#### Directive
Report each line of the listing below that contains the string "Given". Matching is case-sensitive.
>>>>
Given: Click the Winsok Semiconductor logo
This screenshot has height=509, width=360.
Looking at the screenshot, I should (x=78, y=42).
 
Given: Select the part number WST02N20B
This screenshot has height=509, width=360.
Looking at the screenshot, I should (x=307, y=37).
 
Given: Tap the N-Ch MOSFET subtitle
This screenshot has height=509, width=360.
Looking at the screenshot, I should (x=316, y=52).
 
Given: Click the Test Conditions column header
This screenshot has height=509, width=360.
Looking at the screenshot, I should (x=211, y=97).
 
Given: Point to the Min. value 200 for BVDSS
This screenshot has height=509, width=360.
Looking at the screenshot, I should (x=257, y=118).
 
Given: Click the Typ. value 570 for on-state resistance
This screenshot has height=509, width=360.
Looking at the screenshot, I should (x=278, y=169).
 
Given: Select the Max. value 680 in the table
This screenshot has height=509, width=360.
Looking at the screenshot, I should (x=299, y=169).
<<<<
#### Task output
Given: Click the Winsok Semiconductor logo
Given: Select the part number WST02N20B
Given: Tap the N-Ch MOSFET subtitle
Given: Click the Test Conditions column header
Given: Point to the Min. value 200 for BVDSS
Given: Click the Typ. value 570 for on-state resistance
Given: Select the Max. value 680 in the table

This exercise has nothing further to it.